Stocks help the accounts keep up when markets are doing well. We want to reduce our stock exposure at the top of the market, and then add to our stock allocation when markets drop—like we did in April last year.
We have ~80% in stocks in our Growth Stock Portfolio and ~60% stocks in our less aggressive Moderate Funds Portfolio. We’ll look to trim/sell stocks for those who have more than those percentages when we rebalance in the coming months.
Diversification – How much is in tech?
We are always assessing how much is invested in each sector. An example is Technology. The last few years it has benefited our clients to have a large allocation to Technology. Moving forward, we feel like it would be overly aggressive to continue this. We plan to reduce our exposure to the allocation in tech and reallocate to other sectors like industrials, utilities, financials and others. This started last year, but we have more we’d still like to do.
Spending – How much should we be taking out of the accounts?
For those in retirement already, we’re always weighing in on how much our clients should be taking out of their accounts to live on. To be overly aggressive in spending, is to think we will always benefit from the outsized returns we’ve had the last three years, and to spend accordingly.
We encourage our clients to pay close attention to the level of spending in relation to their balance. We look to caution people from withdrawing more than 4-6% of their balance each year depending on their life expectancy. Typically the younger people are, the closer they should be to 4%, and as they get older can grow the distributions closer to 6% per year of the balance.
Please review your enclosed statement and let us know if you have any questions about any of this.
SMB Financial News
We grew yet again this last year! We now manage ~$195 Million across our five advisors. With that growth comes additional work we need help with. We are once again looking to hire and have found a gem in our current intern.

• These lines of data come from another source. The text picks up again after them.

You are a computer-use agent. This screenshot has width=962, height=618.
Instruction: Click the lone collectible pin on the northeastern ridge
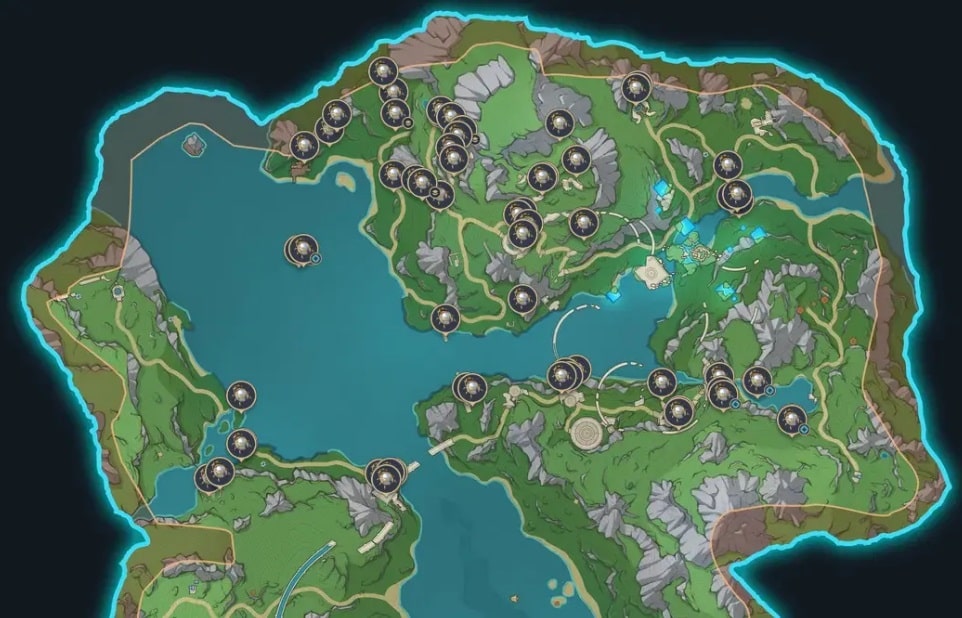point(635,88)
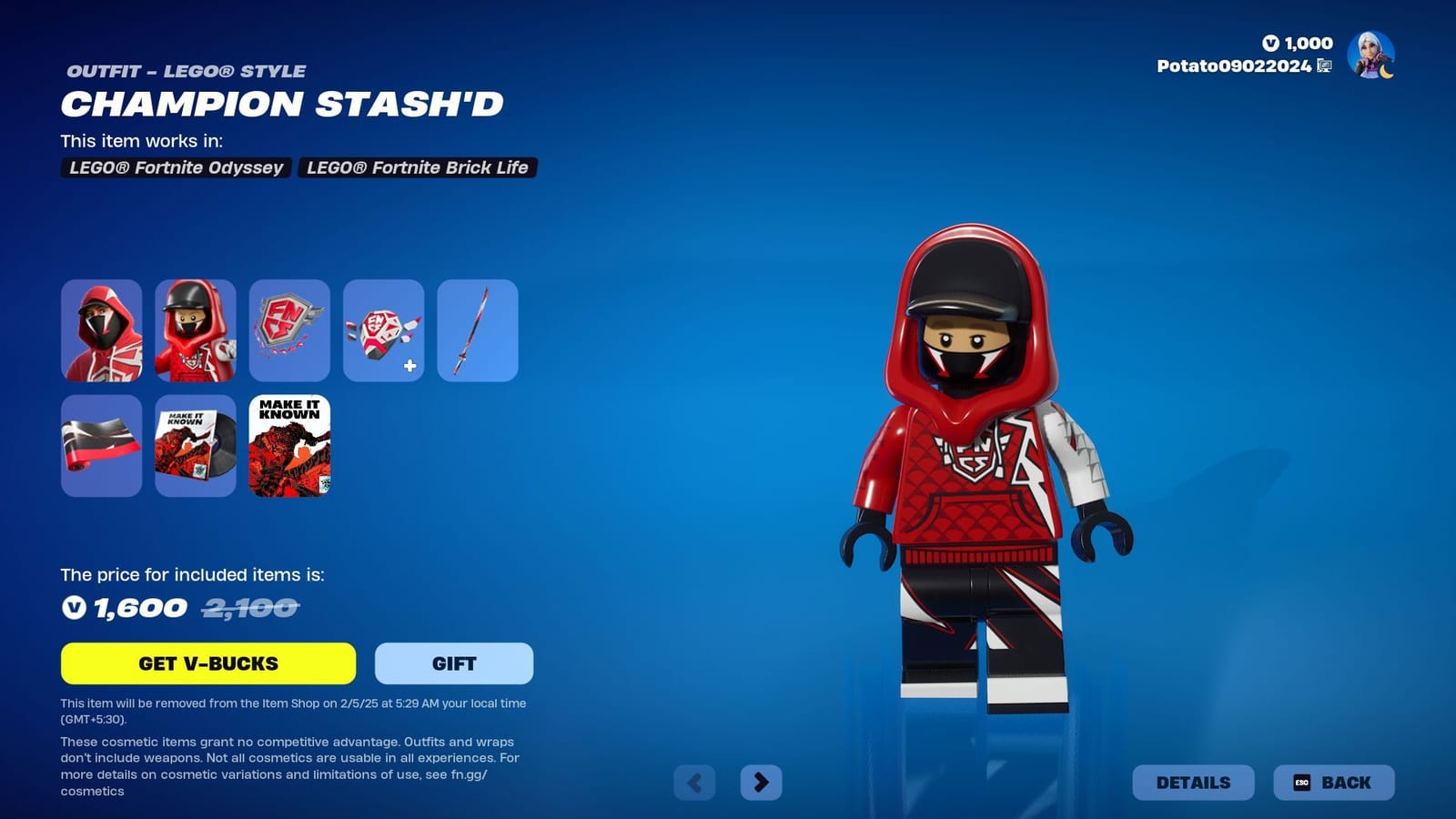Select the Champion Stash'd outfit thumbnail
Screen dimensions: 1456x819
pyautogui.click(x=102, y=330)
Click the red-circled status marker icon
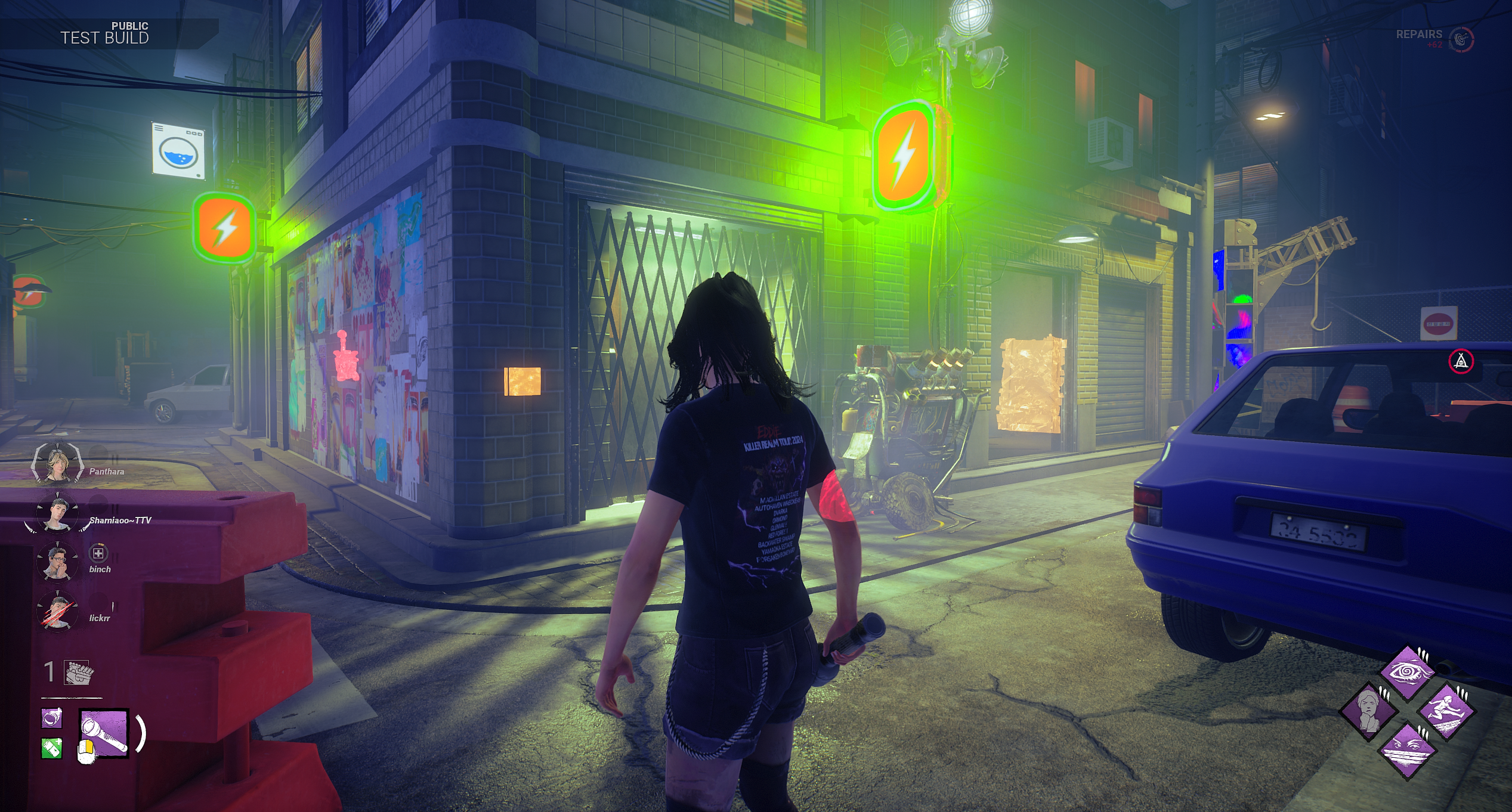The image size is (1512, 812). [x=1461, y=361]
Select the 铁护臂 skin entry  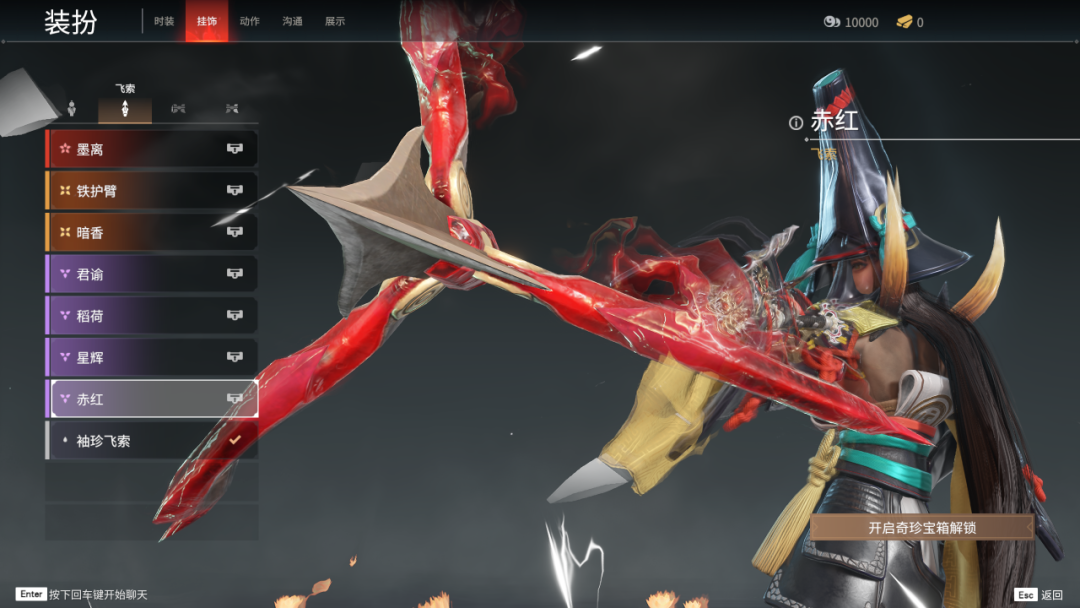tap(152, 191)
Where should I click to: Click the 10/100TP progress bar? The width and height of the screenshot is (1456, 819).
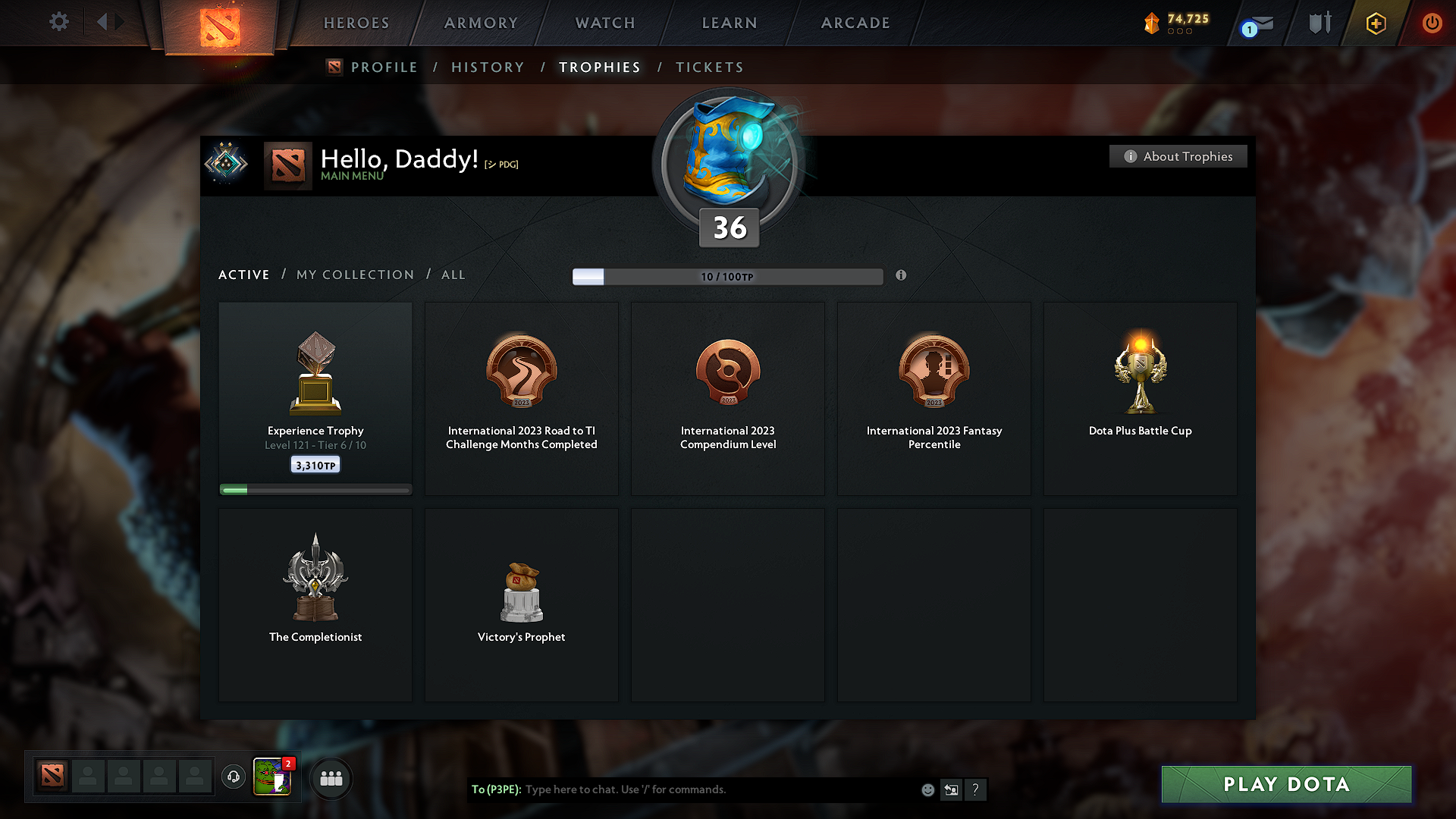coord(728,276)
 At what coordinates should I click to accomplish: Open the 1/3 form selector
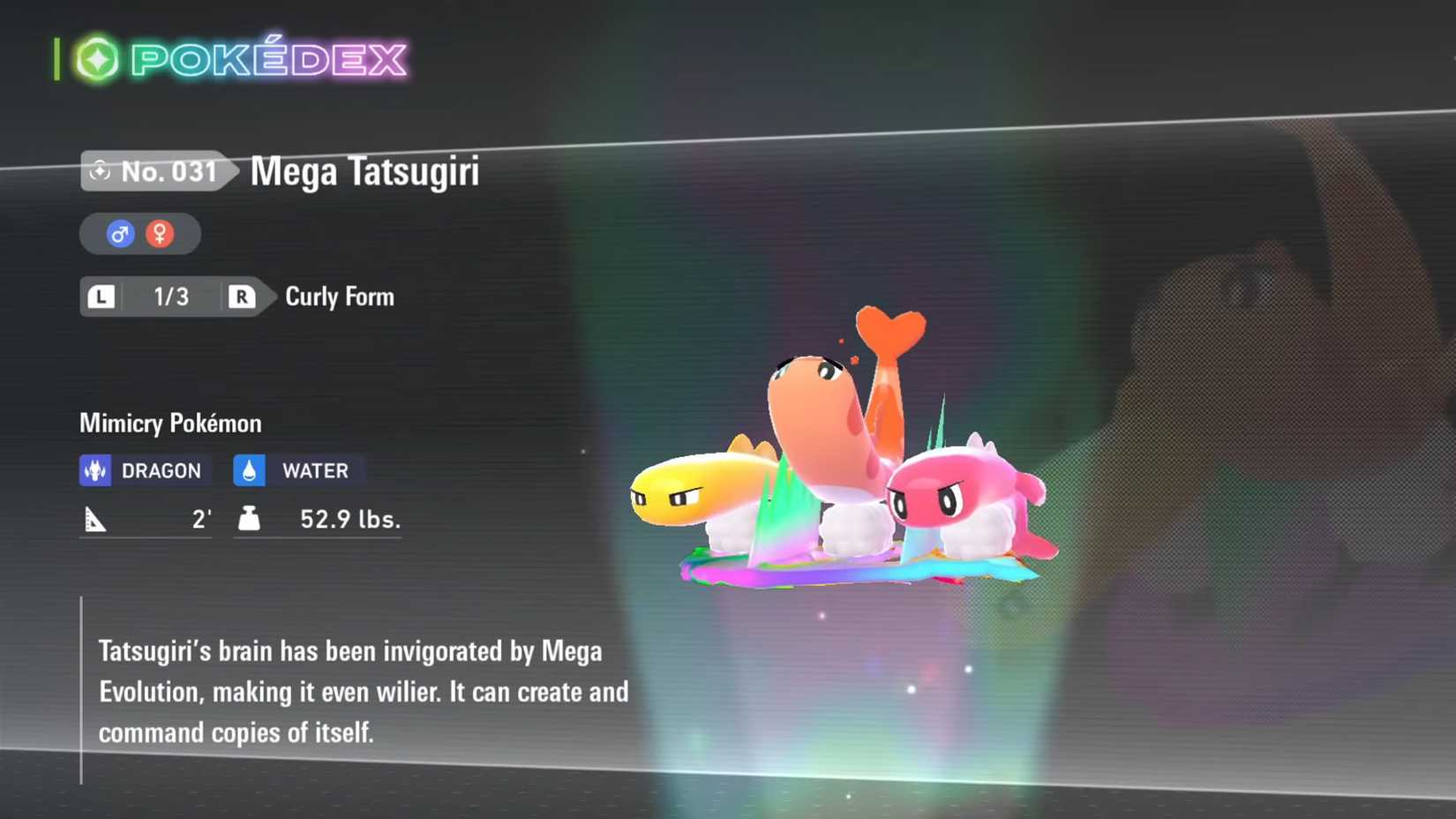point(171,297)
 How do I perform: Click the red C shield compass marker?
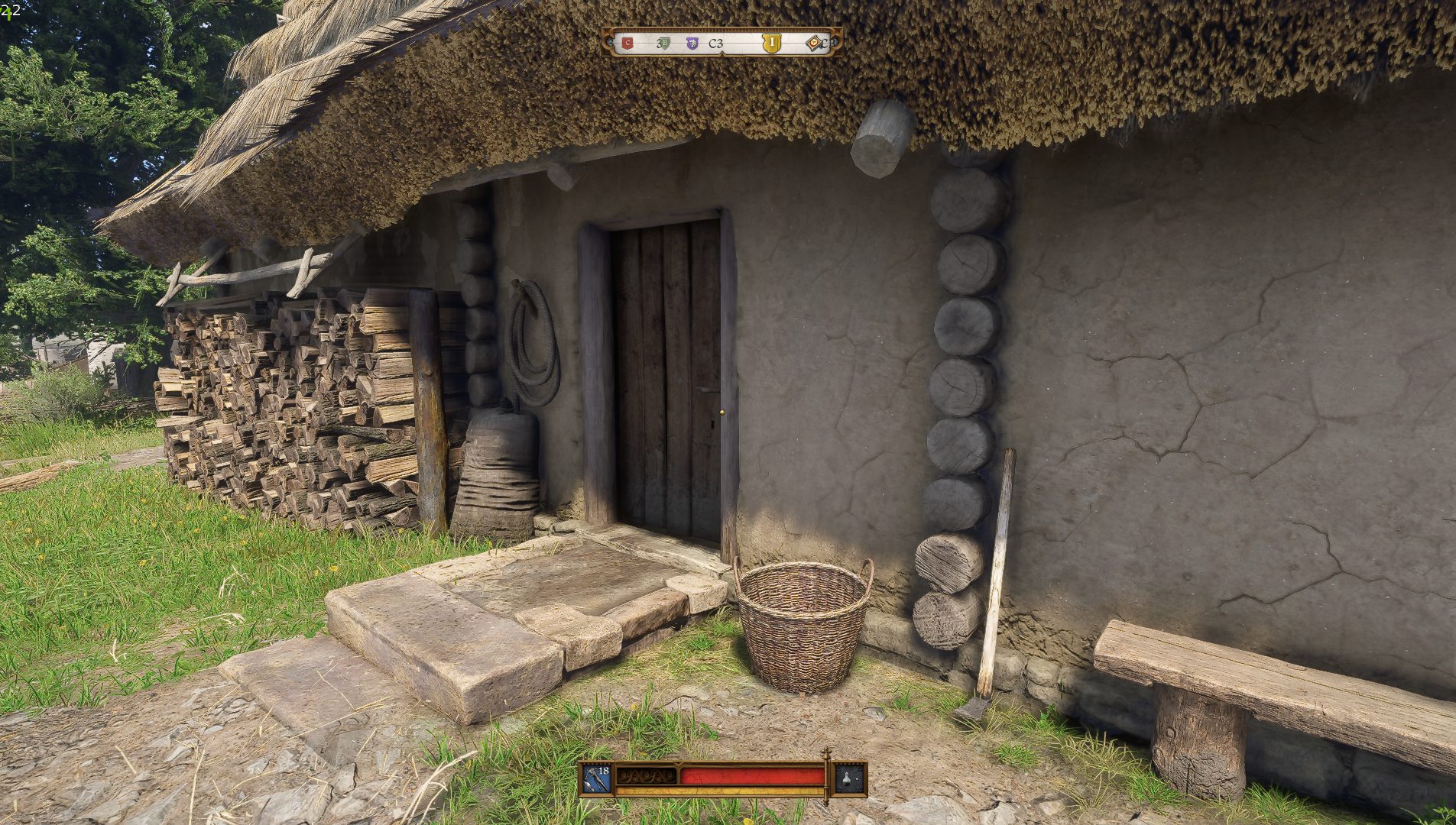[x=627, y=44]
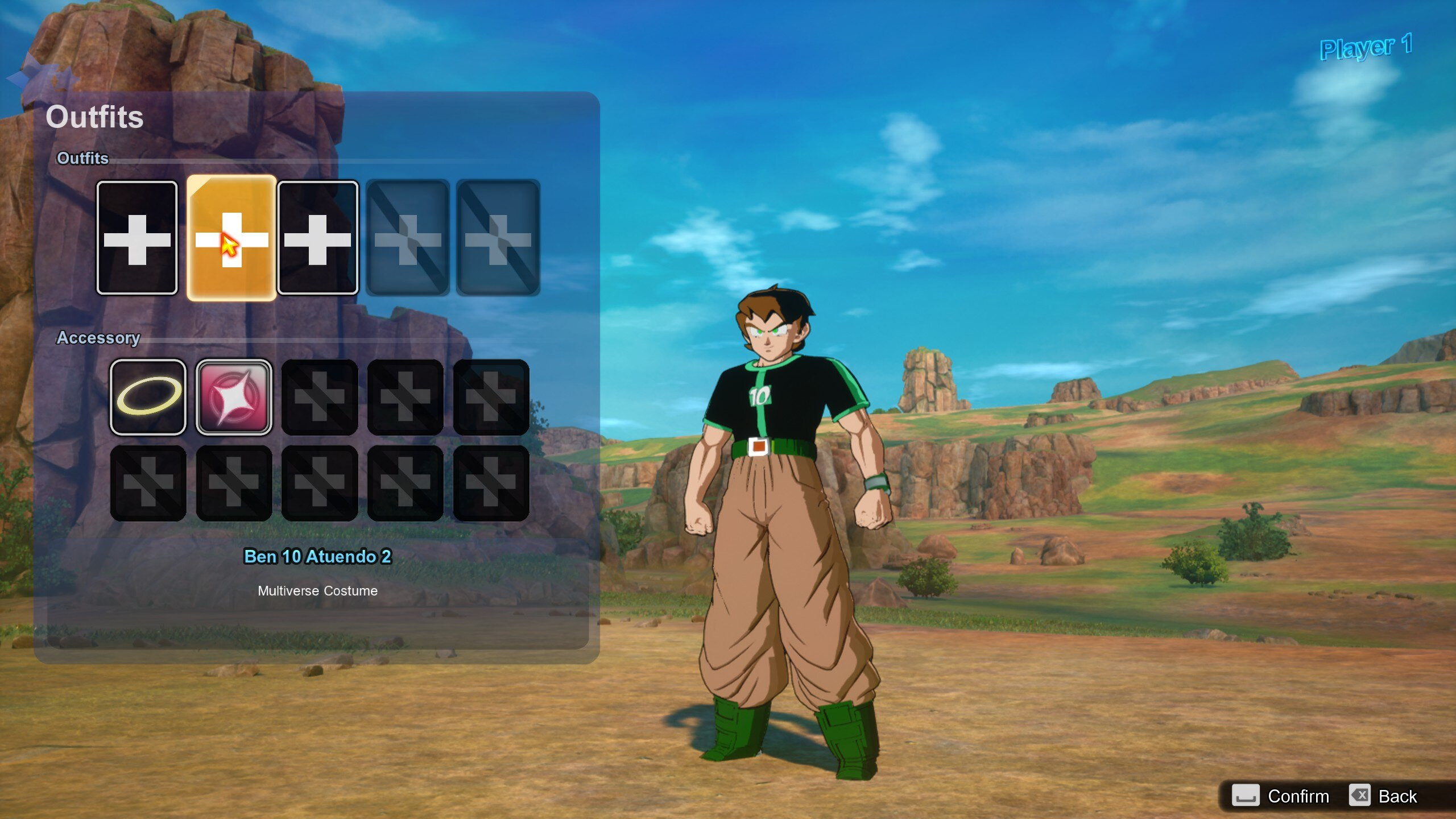This screenshot has width=1456, height=819.
Task: Select the halo accessory icon
Action: 148,397
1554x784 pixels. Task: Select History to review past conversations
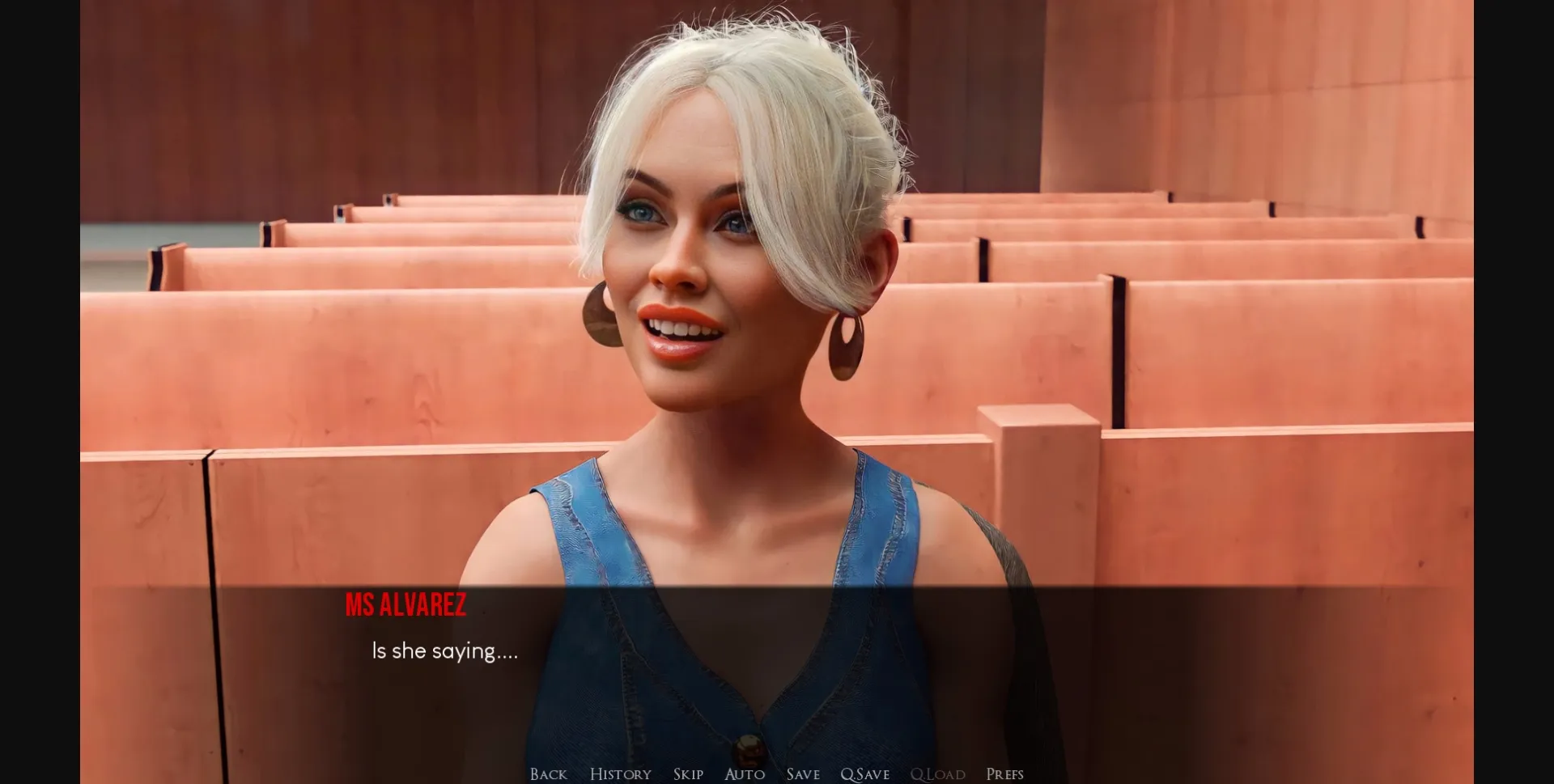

Thomas Ewing is a veteran who served our country in the Marine Corp before heading to George Fox several years ago to study Financial Planning. He and his fiancé Juli are planning to get married this May!
Since October, Tom has been in the office Monday, Wednesday and Friday, and we’re hoping that grows to full-time once he’s done with school. He’s already been a big help in the office screening all the sales calls! Please introduce yourself when you call so he can get to know the greatest clients on earth!